Not only can it assist with weight control, but it can help improve endurance and promote recovery, whereas back-to-back HIIT sessions can tax the body and lead to injury. Steady state activities like walking are effective without putting too much strain on you.

  1. Choose your goals

Once you’re into a good routine with your fitness regime, it’s time for the next challenge. Begin setting your own weekly or monthly goals. Add an extra half mile to your run. Try an extra set in the gym — or better yet, add a little more weight on.

Remember it’s about challenging yourself in small ways to go the extra mile — pushing yourself too fast and doing too much can lead to the risk of injury. Small goals often can lead to the biggest rewards. Trying to progress too quickly can end up putting you off exercise for life, too — enjoying it helps!

  1. Track your steps

We’ve all heard that we should aim for 10,000 steps a day to stay healthy. However, according to a study published in the Journal of the American Medical Association, 7,500 is the lowest number of steps with the highest level of health benefits and boost your fitness.

Nevsah Karamehmet, an expert in breathing meditation and behavioural sciences, says, “Walking is one of the easiest, most effective forms of exercise. “Taking 2000 steps a day? Try building up to 4000. It’s all about doing a bit more than you usually do, to really challenge yourself.”

  1. Don’t limit yourself to cardio

It can be all too easy to fall into a cardio black hole and believe it’s the key to keeping fit.

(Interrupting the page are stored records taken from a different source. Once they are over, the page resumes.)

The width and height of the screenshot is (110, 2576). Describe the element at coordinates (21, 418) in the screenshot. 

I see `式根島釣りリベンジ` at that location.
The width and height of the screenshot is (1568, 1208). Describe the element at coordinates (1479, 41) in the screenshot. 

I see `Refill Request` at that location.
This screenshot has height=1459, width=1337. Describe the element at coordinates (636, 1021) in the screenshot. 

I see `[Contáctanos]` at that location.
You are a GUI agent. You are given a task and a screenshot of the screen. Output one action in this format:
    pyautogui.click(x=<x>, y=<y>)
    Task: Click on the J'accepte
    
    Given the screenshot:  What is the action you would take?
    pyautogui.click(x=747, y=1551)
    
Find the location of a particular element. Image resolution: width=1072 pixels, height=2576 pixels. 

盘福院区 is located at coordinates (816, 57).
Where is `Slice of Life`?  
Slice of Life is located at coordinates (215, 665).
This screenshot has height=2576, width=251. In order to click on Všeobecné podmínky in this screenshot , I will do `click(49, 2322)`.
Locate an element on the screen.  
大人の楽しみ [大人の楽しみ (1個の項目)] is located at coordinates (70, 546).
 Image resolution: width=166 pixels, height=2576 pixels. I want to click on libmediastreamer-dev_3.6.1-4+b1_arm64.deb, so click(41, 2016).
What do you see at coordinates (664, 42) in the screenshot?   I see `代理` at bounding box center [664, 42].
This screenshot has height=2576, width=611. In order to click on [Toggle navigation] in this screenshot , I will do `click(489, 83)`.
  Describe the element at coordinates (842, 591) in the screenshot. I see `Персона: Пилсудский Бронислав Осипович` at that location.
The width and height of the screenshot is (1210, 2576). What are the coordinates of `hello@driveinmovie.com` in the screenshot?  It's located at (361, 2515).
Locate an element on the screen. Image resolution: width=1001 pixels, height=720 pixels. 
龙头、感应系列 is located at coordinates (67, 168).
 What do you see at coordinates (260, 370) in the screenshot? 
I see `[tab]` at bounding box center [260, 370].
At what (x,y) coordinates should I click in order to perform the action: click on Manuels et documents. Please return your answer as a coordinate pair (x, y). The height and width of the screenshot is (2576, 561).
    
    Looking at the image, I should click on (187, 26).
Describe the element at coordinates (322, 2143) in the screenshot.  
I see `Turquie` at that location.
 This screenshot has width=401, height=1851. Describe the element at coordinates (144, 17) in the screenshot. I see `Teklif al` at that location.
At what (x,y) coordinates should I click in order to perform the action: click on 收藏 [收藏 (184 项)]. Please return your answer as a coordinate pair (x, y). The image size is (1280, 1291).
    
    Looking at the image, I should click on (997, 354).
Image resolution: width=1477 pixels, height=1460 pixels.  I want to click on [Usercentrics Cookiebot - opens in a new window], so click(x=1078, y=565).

Cardio is crucial — it elevates our heart rate, builds endurance and burns calories. But the key to becoming stronger and more flexible won’t be found running on a treadmill. Instead, mix your workouts up with strength training. Think about boxing training, too, which is gaining popularity. If you’re unsure where to start, have a session or two with a personal trainer.

  1. Try Barre Blend

Bored of your regular workout class and wanting to boost your fitness? Then Barre Blend may be for you. It combines Pilates, yoga, ballet, cardio and strength training. It brings it all together in a tough, yet satisfying workout.

Elise Joan, trainer and creator of Barre Blend, says, “Barre Blend brings the heat while still remaining low impact, so it’s safe on your joints. You’ll strengthen, tone, and stretch all while working in elements of cardio that will spike your heart rate.”